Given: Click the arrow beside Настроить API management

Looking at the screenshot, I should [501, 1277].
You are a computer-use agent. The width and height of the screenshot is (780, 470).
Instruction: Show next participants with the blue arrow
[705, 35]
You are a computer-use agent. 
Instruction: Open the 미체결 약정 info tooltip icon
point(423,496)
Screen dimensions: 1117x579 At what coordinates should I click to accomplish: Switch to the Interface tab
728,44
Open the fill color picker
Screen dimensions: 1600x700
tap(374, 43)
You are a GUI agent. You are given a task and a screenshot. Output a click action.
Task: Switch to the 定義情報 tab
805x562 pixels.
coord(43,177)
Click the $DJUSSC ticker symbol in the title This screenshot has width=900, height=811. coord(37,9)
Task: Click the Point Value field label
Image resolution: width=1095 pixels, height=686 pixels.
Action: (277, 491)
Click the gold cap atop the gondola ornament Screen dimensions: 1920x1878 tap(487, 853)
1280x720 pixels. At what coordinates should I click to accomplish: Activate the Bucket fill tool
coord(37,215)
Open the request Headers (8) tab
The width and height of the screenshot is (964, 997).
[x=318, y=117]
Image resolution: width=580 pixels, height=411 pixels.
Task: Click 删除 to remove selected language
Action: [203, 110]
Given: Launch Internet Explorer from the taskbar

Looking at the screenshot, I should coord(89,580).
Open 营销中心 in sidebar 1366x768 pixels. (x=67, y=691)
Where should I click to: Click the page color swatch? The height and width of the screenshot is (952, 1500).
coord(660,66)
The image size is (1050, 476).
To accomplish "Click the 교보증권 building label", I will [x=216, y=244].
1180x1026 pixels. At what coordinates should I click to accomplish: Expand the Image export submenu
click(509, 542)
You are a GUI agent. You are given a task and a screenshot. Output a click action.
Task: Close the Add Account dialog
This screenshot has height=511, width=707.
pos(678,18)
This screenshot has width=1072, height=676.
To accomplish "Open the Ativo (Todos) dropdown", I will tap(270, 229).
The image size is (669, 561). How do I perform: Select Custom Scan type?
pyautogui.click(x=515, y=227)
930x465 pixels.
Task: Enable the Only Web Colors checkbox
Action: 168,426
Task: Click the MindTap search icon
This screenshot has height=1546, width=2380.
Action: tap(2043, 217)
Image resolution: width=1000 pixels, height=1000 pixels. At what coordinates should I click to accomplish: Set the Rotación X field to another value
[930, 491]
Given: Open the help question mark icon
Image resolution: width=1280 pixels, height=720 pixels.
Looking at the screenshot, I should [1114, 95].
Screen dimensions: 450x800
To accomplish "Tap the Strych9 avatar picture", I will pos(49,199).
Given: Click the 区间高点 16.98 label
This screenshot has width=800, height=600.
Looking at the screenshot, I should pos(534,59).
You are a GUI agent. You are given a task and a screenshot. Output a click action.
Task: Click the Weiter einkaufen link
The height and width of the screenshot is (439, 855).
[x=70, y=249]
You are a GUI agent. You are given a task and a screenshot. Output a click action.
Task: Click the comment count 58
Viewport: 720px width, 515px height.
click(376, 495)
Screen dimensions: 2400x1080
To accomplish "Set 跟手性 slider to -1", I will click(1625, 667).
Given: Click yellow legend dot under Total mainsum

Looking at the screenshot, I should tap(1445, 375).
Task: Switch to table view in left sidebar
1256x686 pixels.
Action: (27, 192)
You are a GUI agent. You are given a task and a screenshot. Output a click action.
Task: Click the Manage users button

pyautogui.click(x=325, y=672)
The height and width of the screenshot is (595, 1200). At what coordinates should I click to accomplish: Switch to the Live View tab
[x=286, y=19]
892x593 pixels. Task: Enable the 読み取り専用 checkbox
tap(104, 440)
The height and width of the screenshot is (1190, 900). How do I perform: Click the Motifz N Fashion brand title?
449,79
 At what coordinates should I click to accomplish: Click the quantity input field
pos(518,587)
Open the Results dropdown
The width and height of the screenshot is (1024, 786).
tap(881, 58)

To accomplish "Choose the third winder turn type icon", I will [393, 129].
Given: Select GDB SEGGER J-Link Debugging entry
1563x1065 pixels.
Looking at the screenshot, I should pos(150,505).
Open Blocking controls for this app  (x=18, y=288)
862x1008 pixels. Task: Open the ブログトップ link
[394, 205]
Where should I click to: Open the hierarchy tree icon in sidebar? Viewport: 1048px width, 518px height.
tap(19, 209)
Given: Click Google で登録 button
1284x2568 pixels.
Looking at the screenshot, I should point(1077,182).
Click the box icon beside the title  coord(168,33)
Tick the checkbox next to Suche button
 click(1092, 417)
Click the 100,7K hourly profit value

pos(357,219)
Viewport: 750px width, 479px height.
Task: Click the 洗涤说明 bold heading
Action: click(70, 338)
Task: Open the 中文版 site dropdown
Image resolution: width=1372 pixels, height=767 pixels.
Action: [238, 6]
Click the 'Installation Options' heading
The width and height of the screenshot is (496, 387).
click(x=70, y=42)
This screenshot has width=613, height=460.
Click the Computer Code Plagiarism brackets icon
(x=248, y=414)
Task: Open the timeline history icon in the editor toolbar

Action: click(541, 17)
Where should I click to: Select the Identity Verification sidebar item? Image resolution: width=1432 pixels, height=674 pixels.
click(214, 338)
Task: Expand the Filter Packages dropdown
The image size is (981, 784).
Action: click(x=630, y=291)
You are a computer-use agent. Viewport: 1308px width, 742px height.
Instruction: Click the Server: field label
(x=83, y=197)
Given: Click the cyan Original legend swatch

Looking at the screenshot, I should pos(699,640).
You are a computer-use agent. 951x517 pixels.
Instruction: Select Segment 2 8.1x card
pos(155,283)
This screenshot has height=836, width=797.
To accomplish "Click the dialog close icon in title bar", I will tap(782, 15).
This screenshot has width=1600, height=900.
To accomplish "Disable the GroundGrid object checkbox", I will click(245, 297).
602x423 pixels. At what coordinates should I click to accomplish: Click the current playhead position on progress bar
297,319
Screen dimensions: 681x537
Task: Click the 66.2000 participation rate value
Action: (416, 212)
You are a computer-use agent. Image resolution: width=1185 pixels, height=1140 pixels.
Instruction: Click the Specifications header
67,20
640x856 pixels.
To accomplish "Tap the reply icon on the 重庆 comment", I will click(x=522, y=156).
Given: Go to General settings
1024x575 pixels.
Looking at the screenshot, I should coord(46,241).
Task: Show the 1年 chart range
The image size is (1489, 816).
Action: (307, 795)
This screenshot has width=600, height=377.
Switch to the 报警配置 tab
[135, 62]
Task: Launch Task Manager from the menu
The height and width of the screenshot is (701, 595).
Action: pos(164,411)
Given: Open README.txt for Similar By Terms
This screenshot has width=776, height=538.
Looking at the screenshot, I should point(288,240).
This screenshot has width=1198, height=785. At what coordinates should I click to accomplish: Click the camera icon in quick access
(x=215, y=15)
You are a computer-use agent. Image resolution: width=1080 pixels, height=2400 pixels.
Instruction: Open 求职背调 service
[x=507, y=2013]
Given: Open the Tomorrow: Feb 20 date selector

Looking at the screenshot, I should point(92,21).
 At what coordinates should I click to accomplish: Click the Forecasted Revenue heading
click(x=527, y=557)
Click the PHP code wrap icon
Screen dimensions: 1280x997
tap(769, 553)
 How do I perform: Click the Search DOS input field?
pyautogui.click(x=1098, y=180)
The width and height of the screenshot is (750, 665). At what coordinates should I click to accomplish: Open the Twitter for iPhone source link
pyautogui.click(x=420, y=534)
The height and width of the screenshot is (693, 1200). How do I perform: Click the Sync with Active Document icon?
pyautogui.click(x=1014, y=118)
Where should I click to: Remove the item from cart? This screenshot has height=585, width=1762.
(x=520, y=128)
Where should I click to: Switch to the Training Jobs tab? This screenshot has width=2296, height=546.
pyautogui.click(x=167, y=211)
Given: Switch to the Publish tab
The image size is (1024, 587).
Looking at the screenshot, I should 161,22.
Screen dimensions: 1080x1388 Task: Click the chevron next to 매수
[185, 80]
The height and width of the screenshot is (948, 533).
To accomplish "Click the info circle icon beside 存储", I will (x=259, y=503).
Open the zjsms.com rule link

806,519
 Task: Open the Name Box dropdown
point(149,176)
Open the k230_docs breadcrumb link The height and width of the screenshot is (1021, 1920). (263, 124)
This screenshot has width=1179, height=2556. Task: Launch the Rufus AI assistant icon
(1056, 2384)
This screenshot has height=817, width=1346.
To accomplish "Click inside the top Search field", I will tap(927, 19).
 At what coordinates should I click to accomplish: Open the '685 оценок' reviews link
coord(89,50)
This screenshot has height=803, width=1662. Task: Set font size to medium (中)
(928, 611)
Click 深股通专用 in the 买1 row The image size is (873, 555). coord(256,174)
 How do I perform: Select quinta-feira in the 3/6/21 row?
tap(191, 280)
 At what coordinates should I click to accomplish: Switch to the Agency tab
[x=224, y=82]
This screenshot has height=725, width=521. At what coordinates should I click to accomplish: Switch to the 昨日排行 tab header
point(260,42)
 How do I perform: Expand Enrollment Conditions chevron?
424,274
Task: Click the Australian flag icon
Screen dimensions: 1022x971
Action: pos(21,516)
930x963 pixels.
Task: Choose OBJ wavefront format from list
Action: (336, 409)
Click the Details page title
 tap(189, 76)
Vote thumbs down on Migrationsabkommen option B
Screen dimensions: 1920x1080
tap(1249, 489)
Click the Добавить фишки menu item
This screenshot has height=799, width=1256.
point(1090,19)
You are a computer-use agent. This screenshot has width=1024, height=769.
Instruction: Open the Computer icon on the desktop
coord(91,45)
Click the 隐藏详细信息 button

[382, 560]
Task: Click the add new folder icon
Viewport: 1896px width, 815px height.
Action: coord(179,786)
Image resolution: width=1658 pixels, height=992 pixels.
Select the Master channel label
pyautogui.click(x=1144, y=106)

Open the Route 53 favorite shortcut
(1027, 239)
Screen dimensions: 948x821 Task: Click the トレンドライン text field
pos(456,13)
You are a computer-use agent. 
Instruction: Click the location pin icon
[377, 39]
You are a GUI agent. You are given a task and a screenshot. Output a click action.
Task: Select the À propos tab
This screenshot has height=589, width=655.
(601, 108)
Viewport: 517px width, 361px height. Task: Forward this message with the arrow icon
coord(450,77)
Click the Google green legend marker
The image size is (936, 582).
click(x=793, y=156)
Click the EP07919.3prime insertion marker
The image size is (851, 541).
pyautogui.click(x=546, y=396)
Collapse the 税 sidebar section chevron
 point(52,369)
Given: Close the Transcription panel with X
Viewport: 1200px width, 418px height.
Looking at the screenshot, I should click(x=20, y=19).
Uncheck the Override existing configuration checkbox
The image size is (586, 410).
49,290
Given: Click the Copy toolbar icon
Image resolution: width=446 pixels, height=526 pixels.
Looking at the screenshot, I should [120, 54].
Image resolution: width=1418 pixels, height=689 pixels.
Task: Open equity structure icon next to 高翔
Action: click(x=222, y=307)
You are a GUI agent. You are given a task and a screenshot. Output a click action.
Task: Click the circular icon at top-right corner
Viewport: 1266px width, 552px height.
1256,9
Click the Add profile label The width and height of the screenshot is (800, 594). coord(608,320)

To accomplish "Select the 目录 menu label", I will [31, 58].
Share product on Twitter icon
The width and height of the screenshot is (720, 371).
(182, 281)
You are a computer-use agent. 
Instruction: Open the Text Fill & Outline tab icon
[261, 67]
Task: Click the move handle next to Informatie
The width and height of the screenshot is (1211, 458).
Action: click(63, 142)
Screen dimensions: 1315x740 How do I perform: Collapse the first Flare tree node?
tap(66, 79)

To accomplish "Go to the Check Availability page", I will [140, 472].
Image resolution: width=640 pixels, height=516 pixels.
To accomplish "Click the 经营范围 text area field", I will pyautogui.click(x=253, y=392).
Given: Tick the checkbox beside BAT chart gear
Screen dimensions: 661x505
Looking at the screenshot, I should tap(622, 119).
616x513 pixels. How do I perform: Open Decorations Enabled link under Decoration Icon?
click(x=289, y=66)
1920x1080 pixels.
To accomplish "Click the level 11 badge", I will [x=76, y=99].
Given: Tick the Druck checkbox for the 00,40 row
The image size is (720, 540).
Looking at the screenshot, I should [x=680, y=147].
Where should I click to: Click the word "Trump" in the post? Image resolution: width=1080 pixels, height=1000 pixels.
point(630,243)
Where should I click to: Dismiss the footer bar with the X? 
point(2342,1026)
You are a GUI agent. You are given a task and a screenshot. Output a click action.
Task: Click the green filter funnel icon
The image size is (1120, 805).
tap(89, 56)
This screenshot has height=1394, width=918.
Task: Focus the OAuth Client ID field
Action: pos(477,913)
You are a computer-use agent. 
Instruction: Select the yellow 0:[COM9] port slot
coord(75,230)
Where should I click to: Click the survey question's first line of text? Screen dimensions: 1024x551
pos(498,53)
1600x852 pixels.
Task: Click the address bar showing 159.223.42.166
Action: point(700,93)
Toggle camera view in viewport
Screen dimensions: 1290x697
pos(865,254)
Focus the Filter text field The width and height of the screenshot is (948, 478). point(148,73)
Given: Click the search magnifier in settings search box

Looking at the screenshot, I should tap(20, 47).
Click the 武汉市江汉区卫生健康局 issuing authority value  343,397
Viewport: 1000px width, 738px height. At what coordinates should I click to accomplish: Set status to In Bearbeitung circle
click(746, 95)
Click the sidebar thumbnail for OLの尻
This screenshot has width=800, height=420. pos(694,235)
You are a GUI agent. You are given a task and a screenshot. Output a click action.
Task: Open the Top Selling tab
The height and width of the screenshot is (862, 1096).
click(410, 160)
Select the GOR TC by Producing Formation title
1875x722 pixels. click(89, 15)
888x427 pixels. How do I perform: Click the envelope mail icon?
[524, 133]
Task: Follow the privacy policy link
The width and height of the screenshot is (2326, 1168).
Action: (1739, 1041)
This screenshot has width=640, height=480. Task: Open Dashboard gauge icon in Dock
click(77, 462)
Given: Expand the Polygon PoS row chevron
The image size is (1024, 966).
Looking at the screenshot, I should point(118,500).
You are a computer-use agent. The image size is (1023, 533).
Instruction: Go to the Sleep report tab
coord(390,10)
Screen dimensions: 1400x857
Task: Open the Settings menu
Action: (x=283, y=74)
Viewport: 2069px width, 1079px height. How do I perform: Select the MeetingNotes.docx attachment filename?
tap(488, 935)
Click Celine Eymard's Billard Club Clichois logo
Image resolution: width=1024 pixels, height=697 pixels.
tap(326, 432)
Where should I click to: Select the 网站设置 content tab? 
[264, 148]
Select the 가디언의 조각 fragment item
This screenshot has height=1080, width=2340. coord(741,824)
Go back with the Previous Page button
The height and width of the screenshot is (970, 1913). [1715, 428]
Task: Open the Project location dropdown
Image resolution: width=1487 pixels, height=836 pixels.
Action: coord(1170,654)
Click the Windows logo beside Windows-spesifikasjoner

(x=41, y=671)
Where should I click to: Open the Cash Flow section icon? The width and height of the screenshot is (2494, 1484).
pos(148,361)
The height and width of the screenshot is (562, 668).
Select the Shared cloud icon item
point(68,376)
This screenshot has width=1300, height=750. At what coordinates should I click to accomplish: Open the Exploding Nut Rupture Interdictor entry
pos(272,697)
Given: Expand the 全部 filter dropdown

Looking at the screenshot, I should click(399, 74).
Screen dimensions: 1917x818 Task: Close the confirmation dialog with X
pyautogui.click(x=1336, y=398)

ACTION ITEM:
Give the count, and only the count, of lines in these records that hold the string "green".

COMPLETED EXERCISE:
2